Fatty fish provide the highest levels of naturally occurring vitamin D in foods. One tablespoon of cod liver oil contains 1,360 IU of vitamin D. Salmon, swordfish, halibut, trout, tuna and rockfish are all rich sources of the vitamin. For example, one serving of sockeye salmon cooked over dry heat provides 815 IU of vitamin D. A 3-oz. serving of light tuna canned with oil provides approximately 229 IU of vitamin D. Farmed rainbow trout, prepared over dry heat, contains approximately 645 IU of vitamin D in each 3-oz. serving.

Dairy Foods

In the United States, all of the milk sold in stores is fortified with vitamin D. The final concentration of vitamin D is 100 IU per cup. Other dairy products are not fortified in the United States; processed dairy foods that contain milk, such as cheese or ice cream, do not generally contain any vitamin D. In Canada, milk is fortified with 35 to 40 IU per 100-mL serving. Margarine is also fortified in Canada, with about 530 IU in each 100 g.

Other Fortified Foods

Fortified breakfast cereals can be good sources of vitamin D for many people. However, you'll need to read the nutritional information carefully since the amounts vary significantly among different types.
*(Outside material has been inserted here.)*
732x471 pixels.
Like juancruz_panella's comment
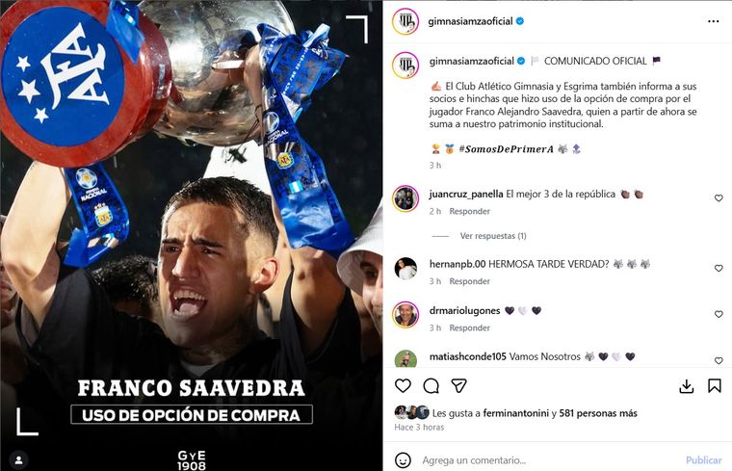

For example, 1 cup of General Mills Total Raisin Bran provides 100 IU of vitamin D, while the same serving of fortified Kellogs Rice Krispies includes 41 IU. Fortified orange juice may contain up to 100 IU per cup.

Supplements

If you do not reach the recommended daily amounts of vitamin D through diet, you can boost your vitamin D levels with a supplement. Supplements may be important for people who live in the Northern Hemisphere since the low amounts of sunlight in winter contribute to vitamin D deficiency. Chewable and liquid vitamin D supplements are available for children. Talk to your doctor or your child's doctor before beginning any new vitamin supplement.